Strategic Growth Project Update: Fluoride Fate and Transport

The geochemistry of fluoride and chemical reactions that control fluoride fate and transport in the natural environment have been widely studied and are well understood. Geochemical and reactive transport models using software like PHREEQC and Geochemists’ Workbench® are useful for evaluating processes affecting fluoride fate and transport in natural environments but have important limitations when applied to regulated sites.

Industrial processes produce fluoride waste streams that often exist at geochemical extremes. Examples include gypsum stack ponds from phosphate fertilizer production that contain fluoride-bearing water at acidic pH; and spent potlining landfills from aluminum production or coal combustion residual landfills with porewaters that are typically at alkaline pH. Fluoride-bearing solids such as silicofluorides and elevated dissolved metal concentrations that may form fluoride complexes are also frequently present, and there is typically no thermodynamic data available.

Addressing fluoride concerns requires specialized expertise. Results of costly desktop fluoride geochemical and reactive transport modeling have inherent uncertainty. There is no substitute for analysis of field measurements to inform conceptualization of fluoride source, transport, and fate. Informing remediation decision making on concrete measurements as opposed to investing in refining costly theoretical models can lead to cost and time savings by identifying and focusing remediation efforts on key problem areas.
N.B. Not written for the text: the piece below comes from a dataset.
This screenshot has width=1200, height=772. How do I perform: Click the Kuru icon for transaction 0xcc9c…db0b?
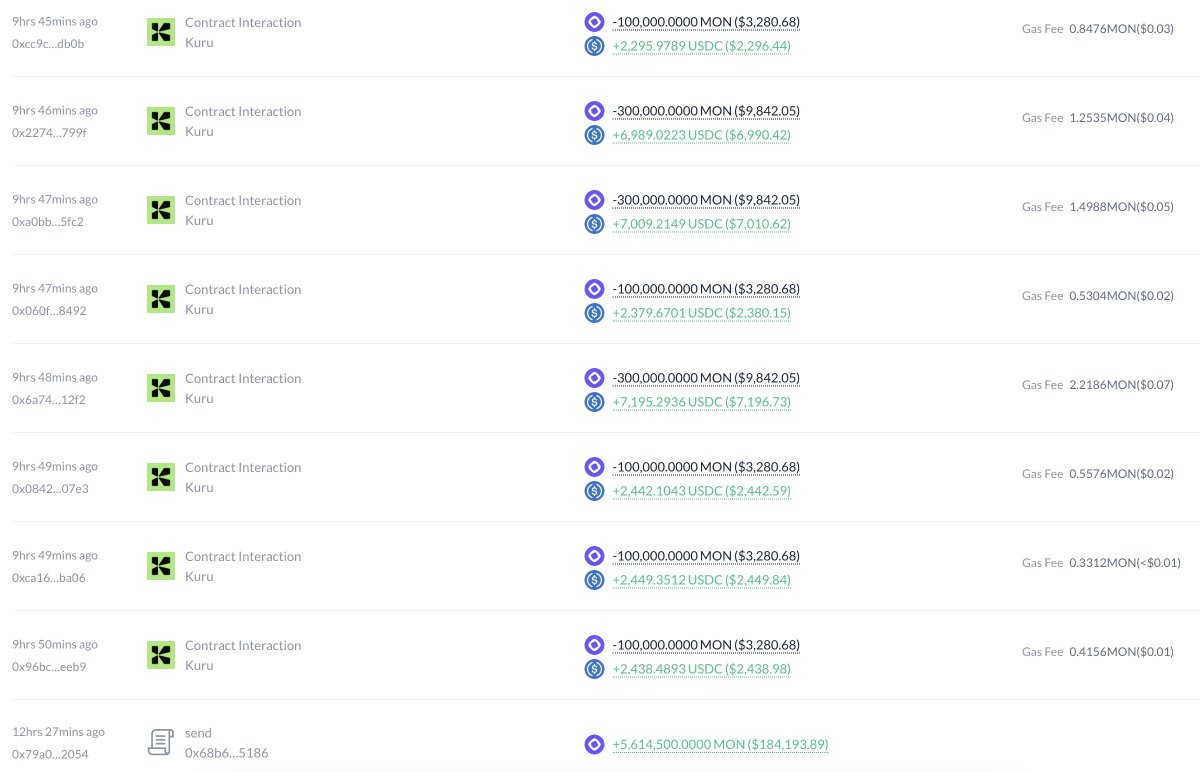click(x=160, y=32)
EHS Support is a global leader in fluoride remediation. Our Fluoride Fate and Transport SGP, which is part of our long-term growth plan, is focused on addressing anticipated client needs, including research in regulatory trends and changes, as well as scientific advancements. As part of our investment in studying fluoride fate and transport, we are developing empirical sampling strategies and data assessment techniques that work where more complex theoretical models fail. In short, we aim to provide higher confidence in information used for remediation decision making to minimize cost overruns and preserve resources.